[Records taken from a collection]
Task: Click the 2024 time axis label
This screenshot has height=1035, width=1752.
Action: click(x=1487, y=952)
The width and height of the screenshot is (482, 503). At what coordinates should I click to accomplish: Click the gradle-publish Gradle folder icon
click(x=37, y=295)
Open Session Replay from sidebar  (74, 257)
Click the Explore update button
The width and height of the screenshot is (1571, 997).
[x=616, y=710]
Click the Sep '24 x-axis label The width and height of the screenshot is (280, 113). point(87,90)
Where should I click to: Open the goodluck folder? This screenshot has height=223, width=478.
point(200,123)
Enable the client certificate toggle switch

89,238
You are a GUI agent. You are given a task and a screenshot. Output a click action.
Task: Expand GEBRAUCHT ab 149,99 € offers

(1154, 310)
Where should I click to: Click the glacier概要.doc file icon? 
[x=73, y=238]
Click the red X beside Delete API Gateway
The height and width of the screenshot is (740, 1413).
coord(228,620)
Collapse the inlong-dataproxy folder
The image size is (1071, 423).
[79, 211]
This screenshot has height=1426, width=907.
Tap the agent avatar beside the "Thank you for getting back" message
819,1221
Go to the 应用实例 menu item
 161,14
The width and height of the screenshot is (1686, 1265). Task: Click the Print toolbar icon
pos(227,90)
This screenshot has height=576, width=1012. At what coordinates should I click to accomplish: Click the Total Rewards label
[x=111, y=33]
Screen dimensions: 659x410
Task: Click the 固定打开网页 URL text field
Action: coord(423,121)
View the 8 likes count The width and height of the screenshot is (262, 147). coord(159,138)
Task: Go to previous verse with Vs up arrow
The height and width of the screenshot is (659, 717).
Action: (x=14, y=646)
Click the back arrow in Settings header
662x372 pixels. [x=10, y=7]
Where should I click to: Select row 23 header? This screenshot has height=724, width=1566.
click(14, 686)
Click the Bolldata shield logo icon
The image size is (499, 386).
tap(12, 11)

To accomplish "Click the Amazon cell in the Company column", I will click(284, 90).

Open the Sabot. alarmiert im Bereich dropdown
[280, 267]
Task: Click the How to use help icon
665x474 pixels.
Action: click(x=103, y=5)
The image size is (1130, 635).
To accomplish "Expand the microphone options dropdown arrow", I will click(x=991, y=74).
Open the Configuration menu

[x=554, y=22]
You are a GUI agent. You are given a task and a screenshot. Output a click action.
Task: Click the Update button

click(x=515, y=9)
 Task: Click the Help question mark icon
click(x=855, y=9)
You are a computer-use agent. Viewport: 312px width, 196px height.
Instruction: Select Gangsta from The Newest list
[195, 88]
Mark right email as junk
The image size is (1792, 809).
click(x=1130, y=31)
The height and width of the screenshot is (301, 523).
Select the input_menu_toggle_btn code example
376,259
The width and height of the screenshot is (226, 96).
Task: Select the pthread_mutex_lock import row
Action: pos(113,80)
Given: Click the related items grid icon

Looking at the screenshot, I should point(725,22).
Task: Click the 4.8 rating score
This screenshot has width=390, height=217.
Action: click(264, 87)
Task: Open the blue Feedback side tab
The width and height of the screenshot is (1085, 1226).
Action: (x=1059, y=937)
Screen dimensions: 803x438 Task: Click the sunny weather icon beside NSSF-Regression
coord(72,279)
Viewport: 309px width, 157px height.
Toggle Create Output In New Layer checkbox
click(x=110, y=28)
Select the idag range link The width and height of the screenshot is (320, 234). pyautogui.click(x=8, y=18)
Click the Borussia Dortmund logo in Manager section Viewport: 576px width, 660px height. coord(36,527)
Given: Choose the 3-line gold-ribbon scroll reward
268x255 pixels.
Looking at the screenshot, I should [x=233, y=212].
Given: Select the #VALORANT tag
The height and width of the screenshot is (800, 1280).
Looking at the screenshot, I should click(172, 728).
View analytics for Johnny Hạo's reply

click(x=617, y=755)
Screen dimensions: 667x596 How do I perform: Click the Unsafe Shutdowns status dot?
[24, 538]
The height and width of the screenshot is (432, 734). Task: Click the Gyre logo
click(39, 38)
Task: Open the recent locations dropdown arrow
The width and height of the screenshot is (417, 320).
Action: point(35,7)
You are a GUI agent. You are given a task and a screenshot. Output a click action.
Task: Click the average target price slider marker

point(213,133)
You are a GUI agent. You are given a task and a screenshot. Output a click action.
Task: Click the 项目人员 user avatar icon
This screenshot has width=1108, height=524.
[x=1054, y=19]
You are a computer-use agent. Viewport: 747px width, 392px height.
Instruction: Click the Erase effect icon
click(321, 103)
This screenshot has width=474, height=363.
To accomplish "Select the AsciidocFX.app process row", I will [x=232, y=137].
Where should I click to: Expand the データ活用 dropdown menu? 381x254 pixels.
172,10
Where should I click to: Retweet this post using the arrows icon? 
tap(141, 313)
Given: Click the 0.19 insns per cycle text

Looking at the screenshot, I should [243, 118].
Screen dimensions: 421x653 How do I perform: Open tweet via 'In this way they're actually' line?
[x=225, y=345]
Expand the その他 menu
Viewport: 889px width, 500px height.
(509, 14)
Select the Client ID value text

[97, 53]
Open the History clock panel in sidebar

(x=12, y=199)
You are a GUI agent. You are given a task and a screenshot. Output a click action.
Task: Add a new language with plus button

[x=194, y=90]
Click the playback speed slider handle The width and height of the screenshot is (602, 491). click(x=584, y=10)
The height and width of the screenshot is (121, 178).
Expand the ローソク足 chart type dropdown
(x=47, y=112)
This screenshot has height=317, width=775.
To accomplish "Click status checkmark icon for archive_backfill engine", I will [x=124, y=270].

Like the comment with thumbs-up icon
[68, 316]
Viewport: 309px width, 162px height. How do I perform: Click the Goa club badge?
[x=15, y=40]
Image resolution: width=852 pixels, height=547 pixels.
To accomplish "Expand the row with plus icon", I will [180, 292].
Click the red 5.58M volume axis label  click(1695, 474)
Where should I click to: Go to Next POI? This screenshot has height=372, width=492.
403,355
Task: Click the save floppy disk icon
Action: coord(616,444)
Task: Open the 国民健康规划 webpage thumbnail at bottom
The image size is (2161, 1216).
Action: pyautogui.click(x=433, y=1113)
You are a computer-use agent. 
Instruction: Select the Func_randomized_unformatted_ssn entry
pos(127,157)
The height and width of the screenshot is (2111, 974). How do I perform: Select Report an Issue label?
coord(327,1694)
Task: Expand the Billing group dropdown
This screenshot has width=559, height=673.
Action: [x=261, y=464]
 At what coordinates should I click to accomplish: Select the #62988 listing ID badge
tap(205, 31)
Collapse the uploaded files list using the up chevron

Written request:
Can you rewrite all of the records above, replacing "Where should I click to" with "Where do I click to" and leaving everything else unchanged?

Response for this exercise:
Task: Click the 2024 time axis label
This screenshot has height=1035, width=1752.
Action: click(x=1487, y=952)
The width and height of the screenshot is (482, 503). At what coordinates should I click to accomplish: Click the gradle-publish Gradle folder icon
click(x=37, y=295)
Open Session Replay from sidebar  (74, 257)
Click the Explore update button
The width and height of the screenshot is (1571, 997).
[x=616, y=710]
Click the Sep '24 x-axis label The width and height of the screenshot is (280, 113). point(87,90)
Where do I click to: Open the goodluck folder? This screenshot has height=223, width=478.
point(200,123)
Enable the client certificate toggle switch

89,238
You are a GUI agent. You are given a task and a screenshot. Output a click action.
Task: Expand GEBRAUCHT ab 149,99 € offers

(1154, 310)
Where do I click to: Click the glacier概要.doc file icon? 
[x=73, y=238]
Click the red X beside Delete API Gateway
The height and width of the screenshot is (740, 1413).
coord(228,620)
Collapse the inlong-dataproxy folder
The image size is (1071, 423).
[79, 211]
This screenshot has height=1426, width=907.
Tap the agent avatar beside the "Thank you for getting back" message
819,1221
Go to the 应用实例 menu item
 161,14
The width and height of the screenshot is (1686, 1265). Task: Click the Print toolbar icon
pos(227,90)
This screenshot has height=576, width=1012. At what coordinates should I click to accomplish: Click the Total Rewards label
[x=111, y=33]
Screen dimensions: 659x410
Task: Click the 固定打开网页 URL text field
Action: coord(423,121)
View the 8 likes count The width and height of the screenshot is (262, 147). coord(159,138)
Task: Go to previous verse with Vs up arrow
The height and width of the screenshot is (659, 717).
Action: (x=14, y=646)
Click the back arrow in Settings header
662x372 pixels. [x=10, y=7]
Where do I click to: Select row 23 header? This screenshot has height=724, width=1566.
click(14, 686)
Click the Bolldata shield logo icon
The image size is (499, 386).
tap(12, 11)

To accomplish "Click the Amazon cell in the Company column", I will click(284, 90).

Open the Sabot. alarmiert im Bereich dropdown
[280, 267]
Task: Click the How to use help icon
665x474 pixels.
Action: click(x=103, y=5)
The image size is (1130, 635).
To accomplish "Expand the microphone options dropdown arrow", I will click(x=991, y=74).
Open the Configuration menu

[x=554, y=22]
You are a GUI agent. You are given a task and a screenshot. Output a click action.
Task: Click the Update button

click(x=515, y=9)
 Task: Click the Help question mark icon
click(x=855, y=9)
You are a computer-use agent. Viewport: 312px width, 196px height.
Instruction: Select Gangsta from The Newest list
[195, 88]
Mark right email as junk
The image size is (1792, 809).
click(x=1130, y=31)
The height and width of the screenshot is (301, 523).
Select the input_menu_toggle_btn code example
376,259
The width and height of the screenshot is (226, 96).
Task: Select the pthread_mutex_lock import row
Action: pos(113,80)
Given: Click the related items grid icon

Looking at the screenshot, I should point(725,22).
Task: Click the 4.8 rating score
This screenshot has width=390, height=217.
Action: click(264, 87)
Task: Open the blue Feedback side tab
The width and height of the screenshot is (1085, 1226).
Action: (x=1059, y=937)
Screen dimensions: 803x438 Task: Click the sunny weather icon beside NSSF-Regression
coord(72,279)
Viewport: 309px width, 157px height.
Toggle Create Output In New Layer checkbox
click(x=110, y=28)
Select the idag range link The width and height of the screenshot is (320, 234). pyautogui.click(x=8, y=18)
Click the Borussia Dortmund logo in Manager section Viewport: 576px width, 660px height. coord(36,527)
Given: Choose the 3-line gold-ribbon scroll reward
268x255 pixels.
Looking at the screenshot, I should [x=233, y=212].
Given: Select the #VALORANT tag
The height and width of the screenshot is (800, 1280).
Looking at the screenshot, I should click(172, 728).
View analytics for Johnny Hạo's reply

click(x=617, y=755)
Screen dimensions: 667x596 How do I perform: Click the Unsafe Shutdowns status dot?
[24, 538]
The height and width of the screenshot is (432, 734). Task: Click the Gyre logo
click(39, 38)
Task: Open the recent locations dropdown arrow
The width and height of the screenshot is (417, 320).
Action: point(35,7)
You are a GUI agent. You are given a task and a screenshot. Output a click action.
Task: Click the average target price slider marker

point(213,133)
You are a GUI agent. You are given a task and a screenshot. Output a click action.
Task: Click the 项目人员 user avatar icon
This screenshot has width=1108, height=524.
[x=1054, y=19]
You are a computer-use agent. Viewport: 747px width, 392px height.
Instruction: Click the Erase effect icon
click(321, 103)
This screenshot has width=474, height=363.
To accomplish "Select the AsciidocFX.app process row", I will [x=232, y=137].
Where do I click to: Expand the データ活用 dropdown menu? 381x254 pixels.
172,10
Where do I click to: Retweet this post using the arrows icon? 
tap(141, 313)
Given: Click the 0.19 insns per cycle text

Looking at the screenshot, I should [243, 118].
Screen dimensions: 421x653 How do I perform: Open tweet via 'In this way they're actually' line?
[x=225, y=345]
Expand the その他 menu
Viewport: 889px width, 500px height.
(509, 14)
Select the Client ID value text

[97, 53]
Open the History clock panel in sidebar

(x=12, y=199)
You are a GUI agent. You are given a task and a screenshot. Output a click action.
Task: Add a new language with plus button

[x=194, y=90]
Click the playback speed slider handle The width and height of the screenshot is (602, 491). click(x=584, y=10)
The height and width of the screenshot is (121, 178).
Expand the ローソク足 chart type dropdown
(x=47, y=112)
This screenshot has height=317, width=775.
To accomplish "Click status checkmark icon for archive_backfill engine", I will [x=124, y=270].

Like the comment with thumbs-up icon
[68, 316]
Viewport: 309px width, 162px height. How do I perform: Click the Goa club badge?
[x=15, y=40]
Image resolution: width=852 pixels, height=547 pixels.
To accomplish "Expand the row with plus icon", I will [180, 292].
Click the red 5.58M volume axis label  click(1695, 474)
Where do I click to: Go to Next POI? This screenshot has height=372, width=492.
403,355
Task: Click the save floppy disk icon
Action: coord(616,444)
Task: Open the 国民健康规划 webpage thumbnail at bottom
The image size is (2161, 1216).
Action: pyautogui.click(x=433, y=1113)
You are a computer-use agent. 
Instruction: Select the Func_randomized_unformatted_ssn entry
pos(127,157)
The height and width of the screenshot is (2111, 974). How do I perform: Select Report an Issue label?
coord(327,1694)
Task: Expand the Billing group dropdown
This screenshot has width=559, height=673.
Action: [x=261, y=464]
 At what coordinates should I click to accomplish: Select the #62988 listing ID badge
tap(205, 31)
Collapse the uploaded files list using the up chevron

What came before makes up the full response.